Kathryn Cave (Mongolia) - A Wealth of Contradictions…

"The other morning when I was reading the newspaper I came across an article that made me almost choke on my coffee", began a recent rant by Elizabeth Bryning in the UB Post, on readers' gripes about aspects of life in Mongolia. The reason for this, she explained, was that the paper suggested a good reason to visit Mongolia was "its ‘untouched countryside.'"

"'Untouched?' She exploded, "Mongolia's countryside described as ‘untouched?' There may be an ‘untouched' corner somewhere... but, when you get out of your vehicle and walk around, you can barely go five paces without tripping over an empty vodka bottle, even in the most remote and unpopulated corners of the country..." Yet much to Bryning's disgust, ‘Untouched' probably is the word that would leap to many people's minds, outside of Mongolia. This is a country known for its open spaces, deserts and yurt -dwelling nomads. However, Mongolia really is a wealth of contradictions...

Contrary to the desert imagery, and pictures of a craggy faced Genghis Khan astride his horse, 45% of the population is actually crammed into the main city, Ulaanbaatar. In fact, many live in a yurt shanty community outside the city, which is lacking sewers and running water. According to a 2011 World Bank report; smoke from the coal fires of the area has turned the capital into one of the most polluted places on earth.

However, now the produce of the new copper and gold mines (set for distribution this is June) provide the promise of hope and rejuvenation. This should make up a third of Mongolia's economy by 2020 and could - according to some estimates - make Mongolia the world's richest country per capita by 2021. In contrast to all this at present about a fifth of the population of 3 million are still living on $1.25 a day, and the gap between rich and poor is steadily rising.


Foreign Investment: Good or Bad?

The issue of foreign investment is creating some tension within the country itself.  Last year, World Finance highlighted the pure potential in Mongolia, but earlier this week the government convened to talk about the future of the mine, focusing on foreign investment. At present London-based Rio Tinto Group (RIO) owns 66%, whilst the state has the remaining third. However, controversially Rio Tinto is accused of overspending by £1.3bn and not properly paying taxes for the previous year - accusations it firmly denies.
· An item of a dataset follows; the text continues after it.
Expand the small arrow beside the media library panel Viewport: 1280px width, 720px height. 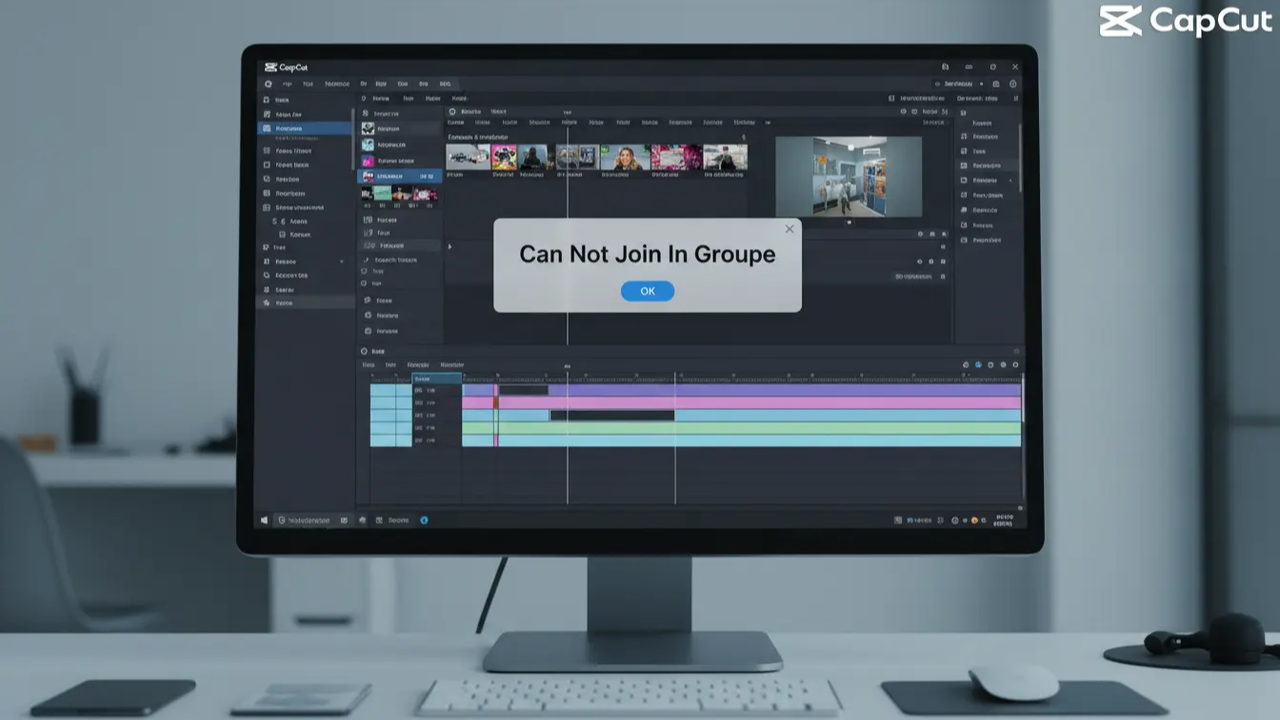coord(449,247)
Last year the government began introducing new regulations on foreign investment. These included a series of government approval measures for non-Mongolian companies gaining large stakes in strategic industries and resulted in a 17% decline in foreign investment in 2012. This could prove a rather serious political point for a government that is holding elections on 26th June. On the one hand, the country desperately needs money from outside, but on the other, it is not necessarily filtering down to the ordinary people.

Now some jitters have been noted by the international press. Mongolian banks cut interest rates this month to promote growth. Yet this week Moody's Investors Service assigned a negative outlook for the Mongolian banking system to reflect "the challenges the banks face in managing what will likely be a period of rapid loan growth in an economy that is increasingly exposed to commodity-driven boom-bust cycles." The National Statistics Office also announced that Mongolia's exports declined 7.8% in the first quarter from a year earlier and imports fell 17.3%.


What Does All This Mean for Tech?

Technology underpins mining and developments. However it is also the lynchpin for most forms of modern progress, and is widely held as an enabler to reduce poverty. Last week, in the name of change, it was announced that a joint Mongolian-Chinese Science and Technology Committee will be established for sharing experiences and launching joint research projects.

This country certainly has a lot to gain and developments are being made. There is a new satellite, due to launch in 2015. This is planned to provide domestic communications, including TV, internet, radio, e-services and government links. The local media reported that, "Regardless of the geographic location, individuals, herdsmen, households and organisations will have access to wireless communication services at a low cost nationwide."

In addition to the satellite project, the National Broadband Programme (2011-15), launched two years ago is a government plan to ensure that at least 50% of all households have access to affordable broadband connections, high-speed internet and television. There are also plans to ensure that 40% of households in remote areas can access wireless broadband.

Things are improving slowly. In October, The International Telecommunication Union announced that Mongolia was in 84th position in its annual "Measuring the Information Society" report - up three places on 2011. In the Networked Readiness Index 2011-12 issued by the World Economic Forum, the country stood in 63th place (out of the 143 counties surveyed) - a considerable improvement from 85th in 2010-11. Whilst the CEO of Skytel Group D Bolor said, "Mongolia's ICT sector has been growing very fast since the middle of 1990s. Mobile phone penetration has grown to 116.4% so competition is very high"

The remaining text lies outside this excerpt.